Quantum Clocks, Gravitational Time Dilation, and Quantum Interference
Takeshi Chiba, Shunichiro Kinoshita

TL;DR
This paper introduces a quantum proper time observable, extends classical time dilation to quantum clocks in weak gravitational fields, and proposes an experiment to observe quantum gravitational time dilation effects via interference.
Contribution
It develops a quantum proper time concept, demonstrates quantum time dilation in weak gravity, and proposes a quantum interference experiment to observe gravitational effects.
Findings
Quantum time dilation obeys classical gravitational time dilation in weak fields.
Time dilation involves external coordinate time and proper times of quantum clocks.

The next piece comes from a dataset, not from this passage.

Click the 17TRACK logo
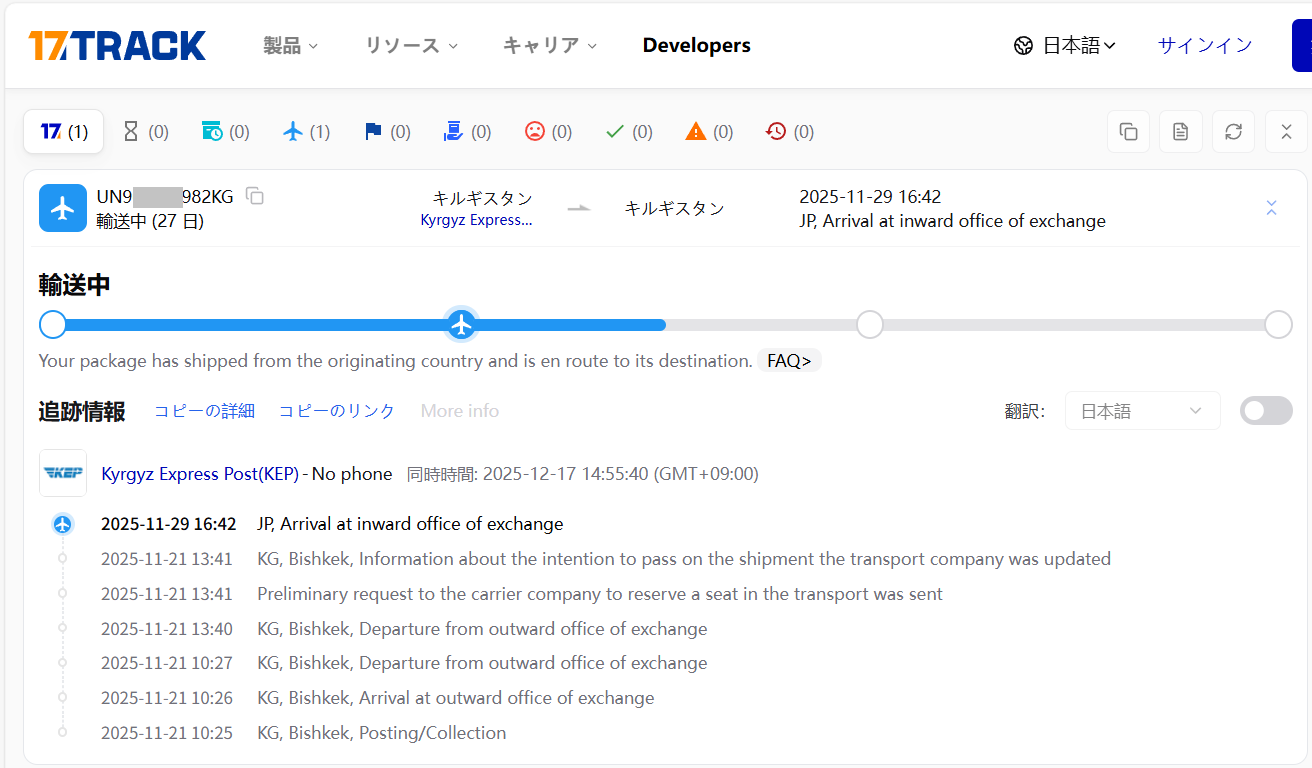This screenshot has width=1312, height=768. point(117,46)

Proposes an experimental setup to observe quantum gravitational time dilation via interference.
Abstract
A proper time observable for a quantum clock is introduced and it is found that the proper time read by one clock conditioned on another clock reading a different proper time obeys classical time dilation in accordance with special relativistic kinematical time dilation. Here, we extend this proposal to a weak gravitational field in order to investigate whether the weak equivalence principle holds for quantum matter. We find that for general quantum states the quantum time dilation in a weak gravitational field obeys a similar gravitational time dilation found in classical relativity. However, unlike the special relativistic case, the time dilation involves the external time (a background coordinate time at the observer on the Earth) as well as the proper times of two clocks. We also investigate a quantum time dilation effect induced by a clock in a superposition of wave packets…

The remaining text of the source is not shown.